# Ariens 927LE Differential Trigger Adjustments



## pjablonski (Mar 2, 2014)

Hi,

My apologies. I posted this in the Repair and Maintenance forum instead of the Ariens forum. Sorry about that.

I've got an Ariens 927E (year 2008 model). A great machine except for the differential locking feature. It has the silver trigger on the left handle to lock the left wheel when moving. I've followed the directions in the Ariens manual to adjust and it works for a few tries and then sporadically works. I'm pulling the trigger as the machine is moving forward or backward. I've removed the bottom plate and confirmed that it seems to be working properly (or at least everything is moving, nothing frozen). Anyone have any advice on how to get it work regularly or maybe there's an alternate adjustment procedure? Thanks.
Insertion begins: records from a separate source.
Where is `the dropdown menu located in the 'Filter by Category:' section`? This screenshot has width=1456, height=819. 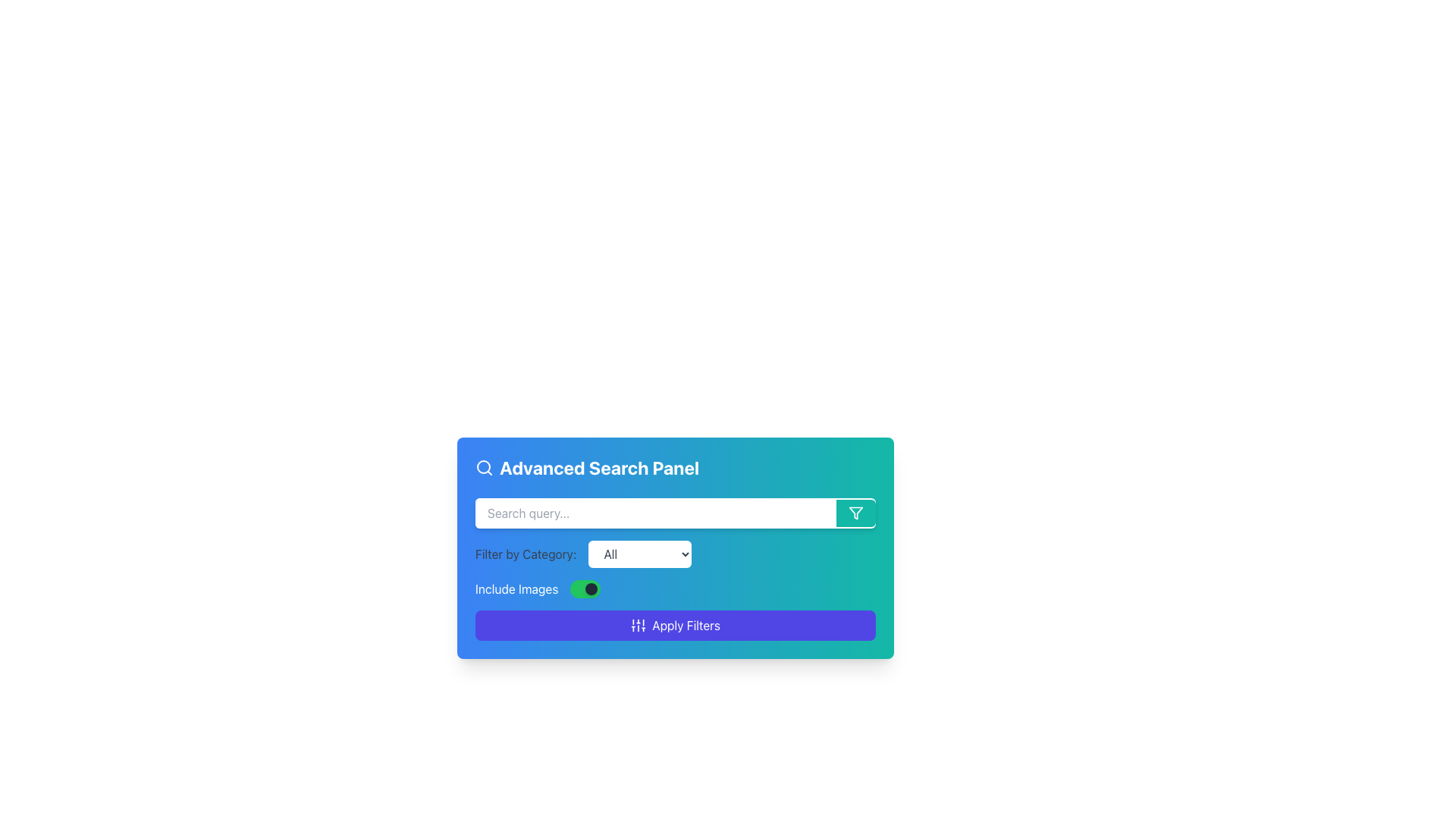
the dropdown menu located in the 'Filter by Category:' section is located at coordinates (640, 554).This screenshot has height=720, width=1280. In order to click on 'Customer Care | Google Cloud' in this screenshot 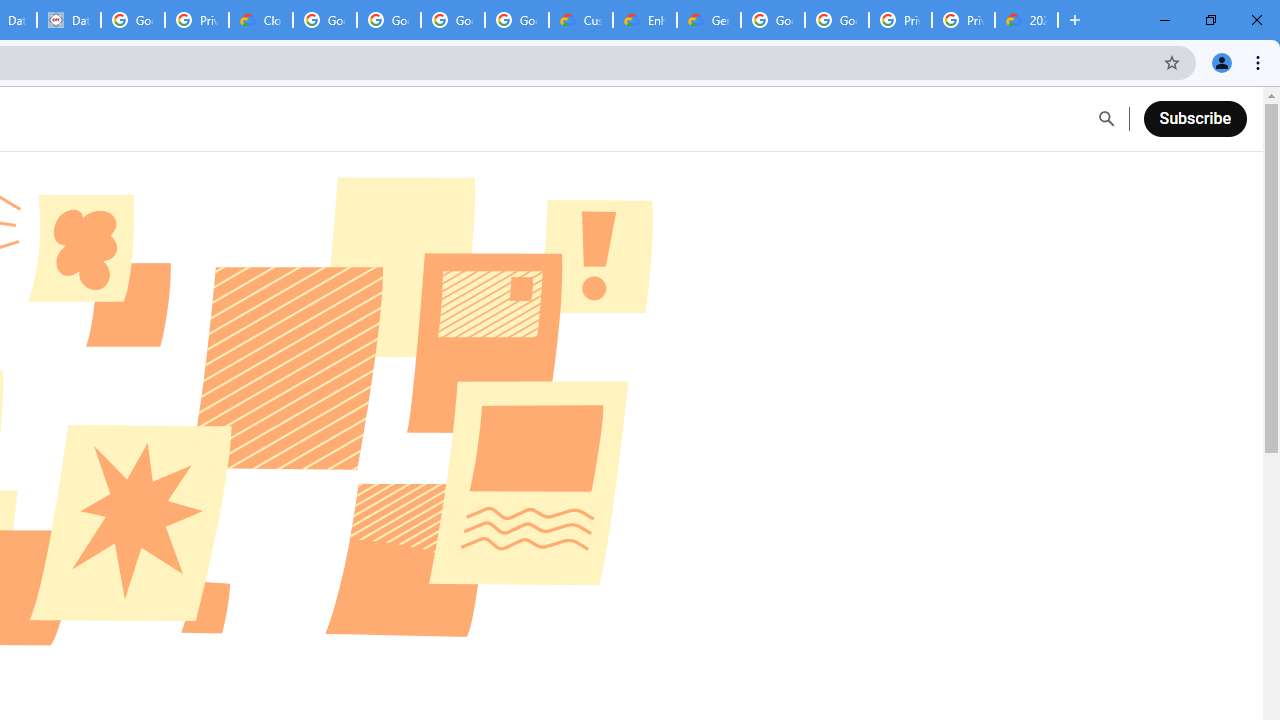, I will do `click(580, 20)`.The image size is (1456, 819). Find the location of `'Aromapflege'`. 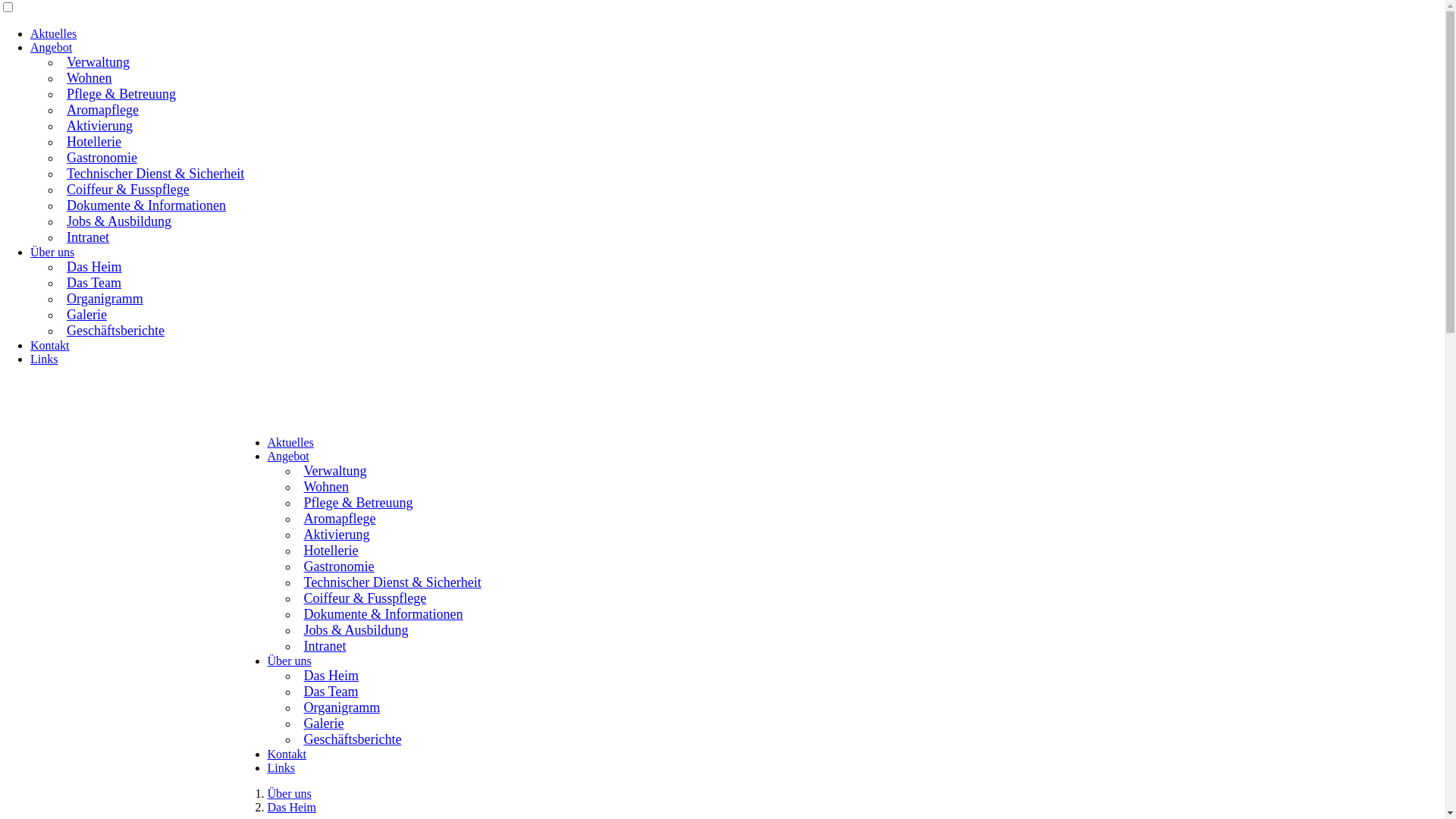

'Aromapflege' is located at coordinates (100, 107).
Pete in MA (60+ inches so far and more on the way tonight)


----------



## HillnGullyRider (Feb 9, 2014)

Did you see this?
http://www.snowblowerforum.com/foru...929-ariens-remote-wheel-lock-not-working.html


----------



## pjablonski (Mar 2, 2014)

Thanks for the link. I reviewed it and then went out to check my machine. It seems that I have it adjusted correctly and in my case it's user training that's required. It works best if the machine is stopped and I turn slightly to the left or right while squeezing and releasing the trigger. It seems to work regularly and properly. 

Pete


----------